Maintenant, ce n’est là que la toile de fond car dès que l’on rentre dans l’histoire, on est dans une histoire profondément humaine avec des personnages qui tentent de vivre leur vie avec des relations « normales », vous savez amitié, amour, confiance, trahison, solitude, pouvoir, tension, compétition… Rien de bien nouveau sur cette Terre… Enfin, à part que l’on n’est pas non plus réellement sur Terre et que l’univers du Bolchoï change un grand nombre de rapports humains…

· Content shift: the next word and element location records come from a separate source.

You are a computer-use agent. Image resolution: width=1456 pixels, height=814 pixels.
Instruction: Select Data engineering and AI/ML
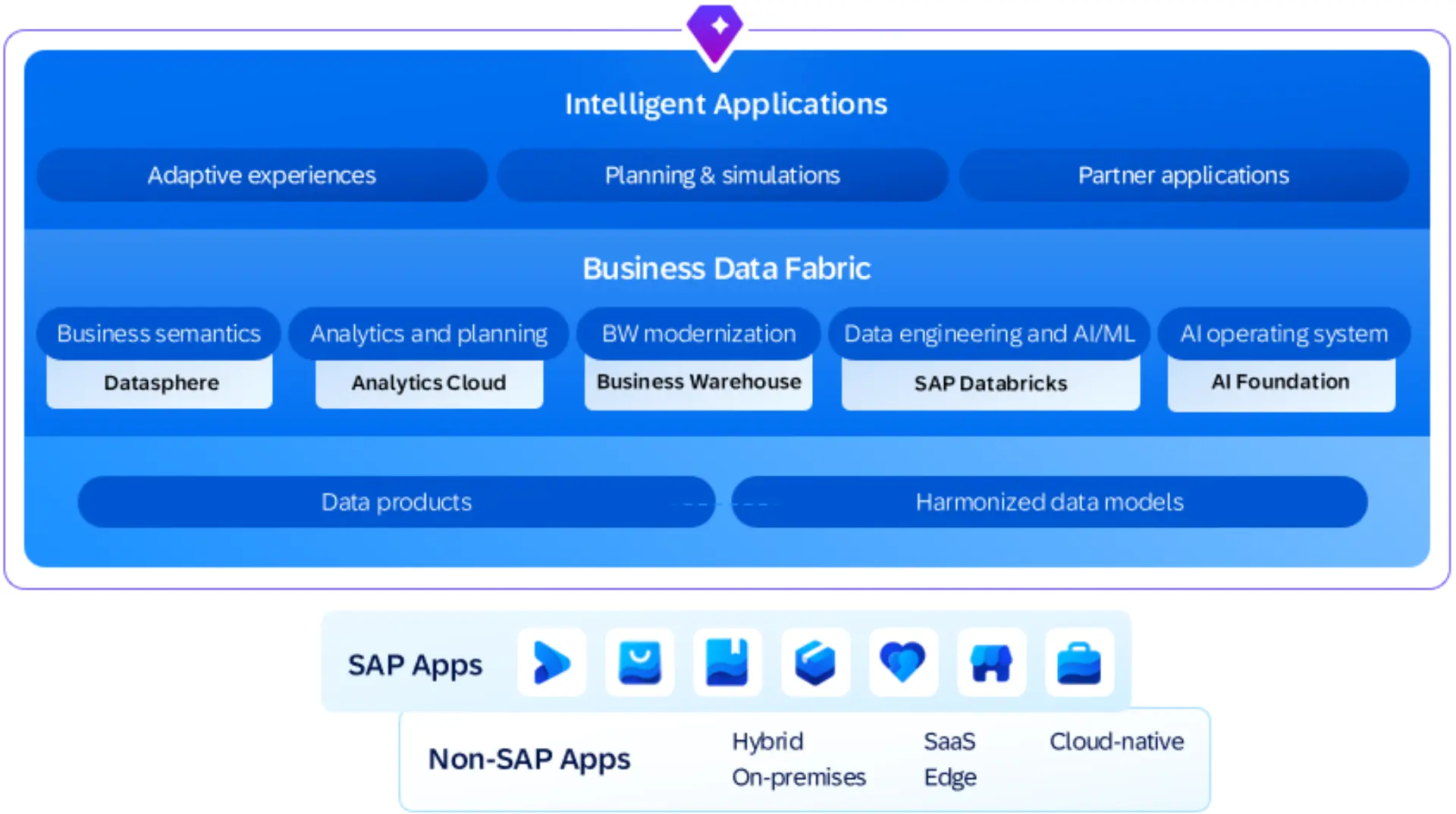pyautogui.click(x=990, y=334)
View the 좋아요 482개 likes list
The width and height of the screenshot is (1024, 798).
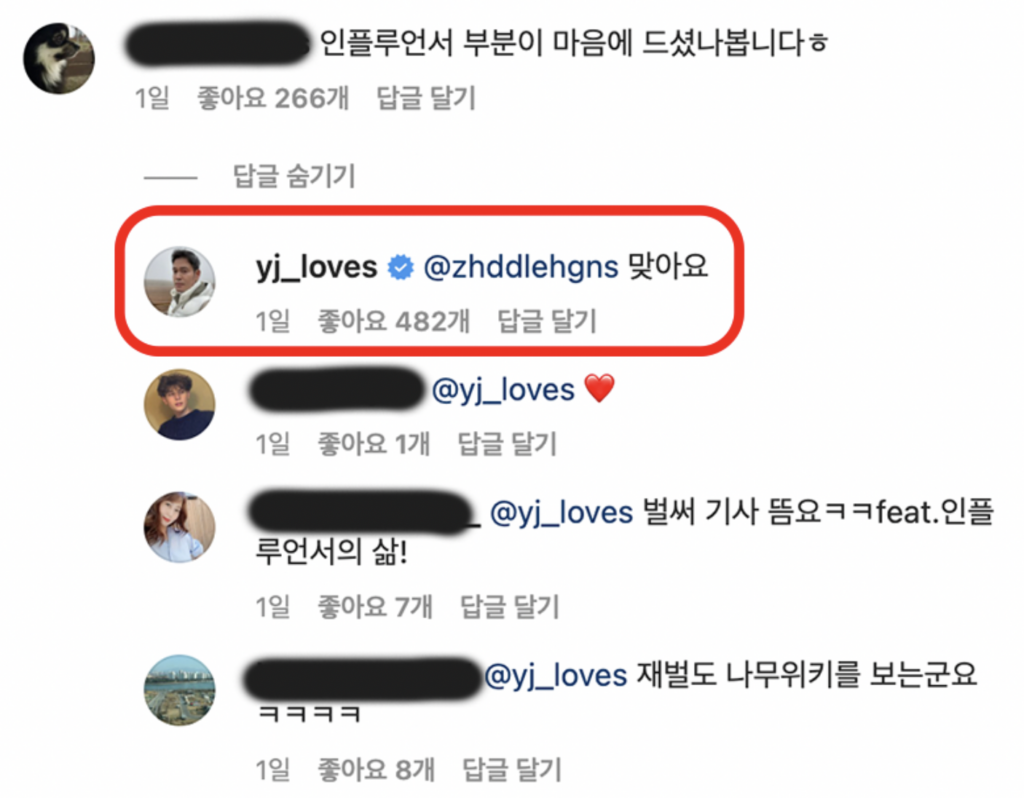pyautogui.click(x=393, y=321)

C’est passionnant, très bien construit par le scénariste Boulet qui s’est très bien documenté sur le sujet et qui offre au lecteur des perspectives, des réflexions, des informations… Le dessin et surtout le jeu des couleurs mis en place par Aseyn sont totalement adaptés à l’histoire et le lecteur est plongé dans le Bolchoï de façon si efficace que dès la quatrième ou cinquième page du premier album on devient, nous aussi, une sorte d’acteur de cet univers !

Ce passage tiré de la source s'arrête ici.